Au rythme de l'afrobeat, Macron célèbre la créativité africaine

Emmanuel Macron a exceptionnellement laissé tomber veste et cravate mardi soir pour célébrer la créativité africaine dans une salle de concert de Lagos, haut lieu de l’afrobeat contestataire de l’icône nigériane Fela Kuti. « Il faut donner à voir la vitalité de la culture africaine, dont le Nigeria est une vitrine », a déclaré le président français avant de se rendre au Shrine.

Située dans le centre historique de la mégapole nigériane, cette salle de concert a été créée par Fela Kuti, inventeur de l’afrobeat, une musique qui fusionne funk, soul, jazz et airs africains, avant d’être relancée par son fils Femi Kuti. « C’est un lieu iconique », « vibrant », a salué Emmanuel Macron, en racontant l’avoir découvert en 2002 pour un concert de Femi Kuti alors qu’il effectuait son stage de l’ENA à l’ambassade de France à Abuja.

Premier président français à se rendre à Lagos, Emmanuel Macron a tenu à y retourner pour un rendez-vous festif afin de changer des soirées, souvent protocolaires et empesées, des voyages à l’étranger.

« L’Afrique d’avant »

Pour Emmanuel Macron, la soirée au Shrine a été l’occasion de lancer l’organisation de la Saison des cultures africaines qui se tiendra en France en 2020. Il avait annoncé fin 2017 la tenue de cette manifestation de plusieurs mois lors de son « discours fondateur » de Ouagadougou, déclinant sa stratégie pour relancer les relations entre la France et l’Afrique.

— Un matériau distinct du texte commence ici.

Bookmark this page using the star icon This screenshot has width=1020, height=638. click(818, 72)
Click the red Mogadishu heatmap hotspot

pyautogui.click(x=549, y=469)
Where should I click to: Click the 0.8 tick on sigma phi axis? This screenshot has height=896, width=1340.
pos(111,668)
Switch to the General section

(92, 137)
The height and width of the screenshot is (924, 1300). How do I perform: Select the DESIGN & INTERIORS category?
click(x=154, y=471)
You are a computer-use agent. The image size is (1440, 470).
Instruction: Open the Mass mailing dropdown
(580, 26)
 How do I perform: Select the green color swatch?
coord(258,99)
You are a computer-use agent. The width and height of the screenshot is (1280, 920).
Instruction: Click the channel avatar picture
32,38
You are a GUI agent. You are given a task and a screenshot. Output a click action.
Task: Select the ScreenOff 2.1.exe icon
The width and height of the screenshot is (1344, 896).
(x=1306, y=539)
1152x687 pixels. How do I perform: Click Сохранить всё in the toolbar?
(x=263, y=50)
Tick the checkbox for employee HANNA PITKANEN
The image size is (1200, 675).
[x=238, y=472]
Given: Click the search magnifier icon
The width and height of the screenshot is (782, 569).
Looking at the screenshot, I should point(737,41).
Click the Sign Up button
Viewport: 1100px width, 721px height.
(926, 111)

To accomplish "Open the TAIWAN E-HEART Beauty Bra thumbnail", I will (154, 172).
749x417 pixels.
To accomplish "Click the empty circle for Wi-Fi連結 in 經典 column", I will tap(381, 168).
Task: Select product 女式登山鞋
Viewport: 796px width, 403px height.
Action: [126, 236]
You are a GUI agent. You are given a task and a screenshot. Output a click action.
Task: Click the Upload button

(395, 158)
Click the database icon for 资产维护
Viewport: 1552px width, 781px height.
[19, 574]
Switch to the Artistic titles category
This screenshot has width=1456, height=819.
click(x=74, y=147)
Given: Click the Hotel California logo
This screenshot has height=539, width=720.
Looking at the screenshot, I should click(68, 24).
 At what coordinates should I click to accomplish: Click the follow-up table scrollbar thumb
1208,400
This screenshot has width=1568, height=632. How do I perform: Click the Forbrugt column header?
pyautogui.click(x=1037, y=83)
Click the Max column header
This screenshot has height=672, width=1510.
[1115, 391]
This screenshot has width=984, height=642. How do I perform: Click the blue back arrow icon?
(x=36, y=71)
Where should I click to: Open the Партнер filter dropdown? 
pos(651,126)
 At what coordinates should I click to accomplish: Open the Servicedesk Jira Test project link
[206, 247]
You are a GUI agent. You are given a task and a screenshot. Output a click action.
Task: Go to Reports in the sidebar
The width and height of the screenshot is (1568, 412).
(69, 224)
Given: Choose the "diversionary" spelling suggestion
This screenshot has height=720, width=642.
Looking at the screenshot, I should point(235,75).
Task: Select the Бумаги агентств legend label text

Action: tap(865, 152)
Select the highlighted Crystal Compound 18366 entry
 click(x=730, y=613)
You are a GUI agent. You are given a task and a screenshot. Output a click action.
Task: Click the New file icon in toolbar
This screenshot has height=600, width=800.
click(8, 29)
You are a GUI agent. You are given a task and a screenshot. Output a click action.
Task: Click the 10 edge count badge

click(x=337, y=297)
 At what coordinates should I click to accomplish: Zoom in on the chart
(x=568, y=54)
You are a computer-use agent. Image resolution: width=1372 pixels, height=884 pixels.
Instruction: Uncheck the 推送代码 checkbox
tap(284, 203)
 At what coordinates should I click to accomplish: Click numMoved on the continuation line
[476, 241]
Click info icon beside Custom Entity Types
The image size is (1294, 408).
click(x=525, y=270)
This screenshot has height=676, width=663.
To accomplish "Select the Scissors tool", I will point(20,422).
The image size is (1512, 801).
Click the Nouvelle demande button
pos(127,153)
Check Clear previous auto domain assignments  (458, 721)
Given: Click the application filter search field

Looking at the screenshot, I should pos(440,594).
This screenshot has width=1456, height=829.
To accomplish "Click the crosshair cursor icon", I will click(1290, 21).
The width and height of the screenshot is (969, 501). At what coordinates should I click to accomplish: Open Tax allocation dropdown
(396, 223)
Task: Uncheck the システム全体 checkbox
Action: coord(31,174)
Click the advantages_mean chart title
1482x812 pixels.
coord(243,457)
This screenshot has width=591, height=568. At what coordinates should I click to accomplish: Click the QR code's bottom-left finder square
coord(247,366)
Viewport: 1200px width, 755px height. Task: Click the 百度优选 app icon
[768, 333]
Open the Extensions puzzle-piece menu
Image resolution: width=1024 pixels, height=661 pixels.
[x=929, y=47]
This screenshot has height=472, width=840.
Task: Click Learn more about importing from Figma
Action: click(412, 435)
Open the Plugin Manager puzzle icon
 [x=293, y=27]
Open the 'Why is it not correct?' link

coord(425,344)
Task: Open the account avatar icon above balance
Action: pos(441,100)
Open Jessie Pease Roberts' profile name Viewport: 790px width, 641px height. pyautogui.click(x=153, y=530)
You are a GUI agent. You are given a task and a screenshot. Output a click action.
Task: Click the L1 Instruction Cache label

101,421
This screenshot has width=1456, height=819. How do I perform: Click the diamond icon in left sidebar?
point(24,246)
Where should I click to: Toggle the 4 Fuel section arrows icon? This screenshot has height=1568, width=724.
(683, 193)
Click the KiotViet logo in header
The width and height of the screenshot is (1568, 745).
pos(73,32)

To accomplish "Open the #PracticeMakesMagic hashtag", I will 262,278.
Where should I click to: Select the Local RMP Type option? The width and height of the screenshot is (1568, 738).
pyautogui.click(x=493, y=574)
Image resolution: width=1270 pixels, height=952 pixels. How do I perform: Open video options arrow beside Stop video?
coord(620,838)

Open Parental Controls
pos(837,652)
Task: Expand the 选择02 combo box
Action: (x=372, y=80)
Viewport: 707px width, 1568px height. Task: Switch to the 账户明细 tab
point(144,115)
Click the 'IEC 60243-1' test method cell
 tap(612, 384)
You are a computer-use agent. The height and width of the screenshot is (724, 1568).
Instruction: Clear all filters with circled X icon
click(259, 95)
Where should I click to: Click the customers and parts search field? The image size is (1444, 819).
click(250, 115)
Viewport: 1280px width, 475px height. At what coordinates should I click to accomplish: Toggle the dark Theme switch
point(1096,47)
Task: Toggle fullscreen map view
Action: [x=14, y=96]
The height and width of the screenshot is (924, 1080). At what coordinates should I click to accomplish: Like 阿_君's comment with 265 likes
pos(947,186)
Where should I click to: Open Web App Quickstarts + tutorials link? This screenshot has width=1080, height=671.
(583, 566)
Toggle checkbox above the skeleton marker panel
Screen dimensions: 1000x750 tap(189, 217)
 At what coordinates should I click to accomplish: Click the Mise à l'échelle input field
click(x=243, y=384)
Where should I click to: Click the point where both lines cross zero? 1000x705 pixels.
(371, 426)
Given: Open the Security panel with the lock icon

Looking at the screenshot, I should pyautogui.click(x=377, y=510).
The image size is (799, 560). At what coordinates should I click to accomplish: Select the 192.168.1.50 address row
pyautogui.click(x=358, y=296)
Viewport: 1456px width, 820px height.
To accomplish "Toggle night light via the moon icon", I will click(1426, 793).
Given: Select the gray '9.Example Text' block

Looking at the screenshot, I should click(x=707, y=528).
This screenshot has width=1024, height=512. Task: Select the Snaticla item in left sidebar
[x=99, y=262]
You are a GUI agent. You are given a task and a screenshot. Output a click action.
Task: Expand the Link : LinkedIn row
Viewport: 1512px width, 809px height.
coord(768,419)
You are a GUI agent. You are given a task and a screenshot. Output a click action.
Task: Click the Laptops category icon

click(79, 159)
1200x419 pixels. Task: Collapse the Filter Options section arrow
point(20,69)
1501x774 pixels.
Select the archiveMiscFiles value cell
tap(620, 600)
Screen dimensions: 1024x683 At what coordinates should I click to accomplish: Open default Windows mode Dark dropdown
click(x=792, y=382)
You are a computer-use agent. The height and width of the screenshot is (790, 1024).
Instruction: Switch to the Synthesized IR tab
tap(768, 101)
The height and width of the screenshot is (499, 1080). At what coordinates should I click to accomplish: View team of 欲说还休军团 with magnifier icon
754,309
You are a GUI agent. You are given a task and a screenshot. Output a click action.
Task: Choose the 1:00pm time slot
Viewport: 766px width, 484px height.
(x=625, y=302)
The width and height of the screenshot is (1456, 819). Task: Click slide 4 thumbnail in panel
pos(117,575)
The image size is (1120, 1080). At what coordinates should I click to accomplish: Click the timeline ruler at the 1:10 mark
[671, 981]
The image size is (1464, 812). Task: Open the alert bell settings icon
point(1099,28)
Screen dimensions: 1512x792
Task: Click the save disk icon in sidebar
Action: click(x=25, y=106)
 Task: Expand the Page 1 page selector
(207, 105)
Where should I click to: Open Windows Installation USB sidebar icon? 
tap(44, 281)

Il s’agit de déployer « une stratégie culturelle et artistique qui remette l’Afrique » au centre, a confié Macron. Car, a-t-il ajouté, « nous avons besoin que les Africains parlent eux-mêmes de l’Afrique ». « On parle toujours de l’Afrique d’avant, mais trop rarement de Nollywood (l’industrie cinématographique du Nigeria est la deuxième au monde en termes de production), de la musique contemporaine », portée notamment par les artistes nigérians sur le reste du continent.